→ MATERIAL FOR THIS TASK:

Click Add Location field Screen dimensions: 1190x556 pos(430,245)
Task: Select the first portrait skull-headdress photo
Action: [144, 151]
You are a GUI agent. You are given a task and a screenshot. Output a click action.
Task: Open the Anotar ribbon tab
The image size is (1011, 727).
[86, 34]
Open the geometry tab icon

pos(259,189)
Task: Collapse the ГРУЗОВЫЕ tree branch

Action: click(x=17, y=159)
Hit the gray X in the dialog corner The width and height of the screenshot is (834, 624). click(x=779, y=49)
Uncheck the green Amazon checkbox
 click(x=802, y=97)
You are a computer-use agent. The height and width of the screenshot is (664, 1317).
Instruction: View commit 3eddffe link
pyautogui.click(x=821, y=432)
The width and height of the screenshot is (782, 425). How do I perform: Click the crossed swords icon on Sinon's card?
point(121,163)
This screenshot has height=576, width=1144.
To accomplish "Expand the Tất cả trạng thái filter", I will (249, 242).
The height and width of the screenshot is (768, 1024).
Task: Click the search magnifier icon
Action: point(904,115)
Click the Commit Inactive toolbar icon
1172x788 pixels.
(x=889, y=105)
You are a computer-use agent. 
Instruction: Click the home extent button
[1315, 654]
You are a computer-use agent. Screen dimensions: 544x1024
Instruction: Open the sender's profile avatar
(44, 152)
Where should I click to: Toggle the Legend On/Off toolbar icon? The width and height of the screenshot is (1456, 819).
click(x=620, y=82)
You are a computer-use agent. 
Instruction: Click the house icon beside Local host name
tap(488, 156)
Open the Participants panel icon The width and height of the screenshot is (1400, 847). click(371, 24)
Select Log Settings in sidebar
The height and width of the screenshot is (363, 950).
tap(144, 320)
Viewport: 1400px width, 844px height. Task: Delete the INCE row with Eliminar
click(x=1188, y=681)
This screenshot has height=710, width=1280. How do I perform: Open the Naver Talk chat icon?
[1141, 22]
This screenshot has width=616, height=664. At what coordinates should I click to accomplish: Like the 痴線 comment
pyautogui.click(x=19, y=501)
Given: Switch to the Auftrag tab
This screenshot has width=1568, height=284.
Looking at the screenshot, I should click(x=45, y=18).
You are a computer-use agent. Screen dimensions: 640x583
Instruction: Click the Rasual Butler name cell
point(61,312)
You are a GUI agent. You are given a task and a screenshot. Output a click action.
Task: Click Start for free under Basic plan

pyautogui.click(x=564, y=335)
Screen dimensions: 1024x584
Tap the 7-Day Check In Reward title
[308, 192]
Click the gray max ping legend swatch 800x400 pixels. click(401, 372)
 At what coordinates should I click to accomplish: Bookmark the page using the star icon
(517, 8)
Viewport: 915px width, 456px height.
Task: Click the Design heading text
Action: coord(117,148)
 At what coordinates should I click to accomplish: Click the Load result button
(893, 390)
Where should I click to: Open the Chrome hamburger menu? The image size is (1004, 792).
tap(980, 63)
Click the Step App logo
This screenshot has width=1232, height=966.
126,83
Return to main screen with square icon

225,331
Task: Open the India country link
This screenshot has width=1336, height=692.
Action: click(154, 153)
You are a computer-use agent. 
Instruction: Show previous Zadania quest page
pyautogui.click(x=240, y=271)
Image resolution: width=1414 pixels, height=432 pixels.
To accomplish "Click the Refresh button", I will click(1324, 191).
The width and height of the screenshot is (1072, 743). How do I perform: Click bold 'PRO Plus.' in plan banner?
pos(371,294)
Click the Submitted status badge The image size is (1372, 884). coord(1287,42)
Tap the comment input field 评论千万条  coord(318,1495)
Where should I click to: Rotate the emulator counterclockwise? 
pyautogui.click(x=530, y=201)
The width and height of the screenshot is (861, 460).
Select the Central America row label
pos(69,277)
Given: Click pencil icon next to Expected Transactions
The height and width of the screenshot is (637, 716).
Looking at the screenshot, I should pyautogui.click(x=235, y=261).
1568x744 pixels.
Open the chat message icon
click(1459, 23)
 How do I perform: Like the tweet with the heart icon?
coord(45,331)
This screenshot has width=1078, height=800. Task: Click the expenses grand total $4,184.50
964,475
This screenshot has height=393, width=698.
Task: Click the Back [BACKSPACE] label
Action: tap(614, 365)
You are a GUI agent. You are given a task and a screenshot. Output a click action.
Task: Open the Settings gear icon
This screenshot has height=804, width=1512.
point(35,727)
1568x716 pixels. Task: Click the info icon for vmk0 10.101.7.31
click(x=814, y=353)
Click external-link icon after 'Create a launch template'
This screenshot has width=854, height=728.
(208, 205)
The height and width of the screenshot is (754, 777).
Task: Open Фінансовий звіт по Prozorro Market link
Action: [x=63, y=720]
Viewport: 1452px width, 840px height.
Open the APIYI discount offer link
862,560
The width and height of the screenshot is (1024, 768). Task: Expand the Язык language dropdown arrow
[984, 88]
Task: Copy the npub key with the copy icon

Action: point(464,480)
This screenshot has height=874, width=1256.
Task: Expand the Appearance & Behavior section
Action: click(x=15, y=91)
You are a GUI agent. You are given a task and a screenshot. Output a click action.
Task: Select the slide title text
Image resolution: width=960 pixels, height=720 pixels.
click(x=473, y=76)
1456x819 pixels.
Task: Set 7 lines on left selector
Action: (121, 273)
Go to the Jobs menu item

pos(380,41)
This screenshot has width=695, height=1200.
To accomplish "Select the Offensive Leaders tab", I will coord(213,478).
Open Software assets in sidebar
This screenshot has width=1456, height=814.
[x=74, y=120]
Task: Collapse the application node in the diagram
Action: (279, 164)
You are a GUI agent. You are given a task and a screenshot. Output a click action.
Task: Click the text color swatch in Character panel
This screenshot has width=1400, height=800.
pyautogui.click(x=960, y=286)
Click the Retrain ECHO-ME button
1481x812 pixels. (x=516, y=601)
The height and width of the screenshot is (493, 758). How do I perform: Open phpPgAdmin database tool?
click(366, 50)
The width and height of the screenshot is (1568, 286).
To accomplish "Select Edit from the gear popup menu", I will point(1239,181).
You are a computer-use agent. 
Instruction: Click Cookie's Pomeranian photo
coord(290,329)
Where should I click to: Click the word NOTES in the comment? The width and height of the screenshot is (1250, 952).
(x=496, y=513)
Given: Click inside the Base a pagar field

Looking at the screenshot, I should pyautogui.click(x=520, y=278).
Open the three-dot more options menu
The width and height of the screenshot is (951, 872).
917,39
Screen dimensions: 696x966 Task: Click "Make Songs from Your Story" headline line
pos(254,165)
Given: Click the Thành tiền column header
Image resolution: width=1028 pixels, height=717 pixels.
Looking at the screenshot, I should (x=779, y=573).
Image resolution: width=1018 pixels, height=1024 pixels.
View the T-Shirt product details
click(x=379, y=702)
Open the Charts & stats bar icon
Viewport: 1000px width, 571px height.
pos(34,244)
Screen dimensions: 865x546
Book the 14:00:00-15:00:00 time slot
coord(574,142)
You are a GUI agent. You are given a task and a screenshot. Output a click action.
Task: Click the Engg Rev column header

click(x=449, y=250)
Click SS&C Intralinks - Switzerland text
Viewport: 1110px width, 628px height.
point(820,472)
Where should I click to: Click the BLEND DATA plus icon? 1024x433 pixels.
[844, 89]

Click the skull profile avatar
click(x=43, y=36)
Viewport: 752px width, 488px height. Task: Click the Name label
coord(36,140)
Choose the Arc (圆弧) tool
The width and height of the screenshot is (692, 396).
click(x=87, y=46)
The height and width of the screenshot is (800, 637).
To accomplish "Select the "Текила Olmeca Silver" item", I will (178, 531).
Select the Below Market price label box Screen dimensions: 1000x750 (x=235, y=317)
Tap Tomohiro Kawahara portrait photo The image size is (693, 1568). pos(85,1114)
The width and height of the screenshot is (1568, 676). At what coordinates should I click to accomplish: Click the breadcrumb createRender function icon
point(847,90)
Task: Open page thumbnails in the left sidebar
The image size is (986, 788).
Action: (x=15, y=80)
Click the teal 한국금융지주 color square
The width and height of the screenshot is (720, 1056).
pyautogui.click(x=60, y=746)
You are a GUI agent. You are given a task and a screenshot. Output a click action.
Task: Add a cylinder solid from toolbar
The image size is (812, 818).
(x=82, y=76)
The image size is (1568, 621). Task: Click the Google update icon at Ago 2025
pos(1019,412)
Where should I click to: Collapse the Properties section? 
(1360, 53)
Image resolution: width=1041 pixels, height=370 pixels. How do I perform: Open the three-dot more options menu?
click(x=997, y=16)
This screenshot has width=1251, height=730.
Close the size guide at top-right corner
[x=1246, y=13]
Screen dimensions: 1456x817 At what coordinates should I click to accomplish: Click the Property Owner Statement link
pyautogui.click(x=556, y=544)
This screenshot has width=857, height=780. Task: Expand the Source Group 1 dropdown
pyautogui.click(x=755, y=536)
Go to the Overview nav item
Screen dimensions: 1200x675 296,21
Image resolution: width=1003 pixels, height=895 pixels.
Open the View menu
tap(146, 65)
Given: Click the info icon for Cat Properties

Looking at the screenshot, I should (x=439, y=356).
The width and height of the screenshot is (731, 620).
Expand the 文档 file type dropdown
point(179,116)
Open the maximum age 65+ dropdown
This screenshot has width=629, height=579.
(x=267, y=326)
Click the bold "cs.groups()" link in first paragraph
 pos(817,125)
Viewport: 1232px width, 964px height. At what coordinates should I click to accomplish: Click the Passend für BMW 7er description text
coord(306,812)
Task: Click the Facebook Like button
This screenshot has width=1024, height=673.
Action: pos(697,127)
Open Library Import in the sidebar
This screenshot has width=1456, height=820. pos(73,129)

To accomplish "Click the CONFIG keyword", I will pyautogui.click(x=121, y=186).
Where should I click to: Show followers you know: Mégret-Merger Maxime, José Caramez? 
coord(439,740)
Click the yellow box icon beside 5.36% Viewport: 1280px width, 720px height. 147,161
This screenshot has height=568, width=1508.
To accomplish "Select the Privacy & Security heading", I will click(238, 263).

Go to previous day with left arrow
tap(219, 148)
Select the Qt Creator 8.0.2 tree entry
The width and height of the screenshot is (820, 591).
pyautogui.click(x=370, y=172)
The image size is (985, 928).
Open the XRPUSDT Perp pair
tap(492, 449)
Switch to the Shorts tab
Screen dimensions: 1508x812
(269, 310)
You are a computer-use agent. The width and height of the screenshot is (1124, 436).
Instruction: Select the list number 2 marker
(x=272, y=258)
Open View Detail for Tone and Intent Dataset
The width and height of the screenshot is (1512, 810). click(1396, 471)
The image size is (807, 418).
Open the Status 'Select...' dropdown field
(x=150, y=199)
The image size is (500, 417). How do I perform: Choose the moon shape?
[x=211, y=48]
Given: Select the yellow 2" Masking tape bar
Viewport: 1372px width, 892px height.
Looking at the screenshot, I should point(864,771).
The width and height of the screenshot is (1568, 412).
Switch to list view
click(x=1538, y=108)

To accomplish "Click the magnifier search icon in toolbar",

→ WHAT IS REQUIRED: Copy out everything in the records from the line containing "This screenshot has width=616, height=664." down to the line containing "Looking at the screenshot, I should click(x=45, y=18).", both of those lines included.

→ OUTPUT FOR THIS TASK:
This screenshot has width=616, height=664. At what coordinates should I click to accomplish: Like the 痴線 comment
pyautogui.click(x=19, y=501)
Given: Switch to the Auftrag tab
This screenshot has width=1568, height=284.
Looking at the screenshot, I should click(x=45, y=18).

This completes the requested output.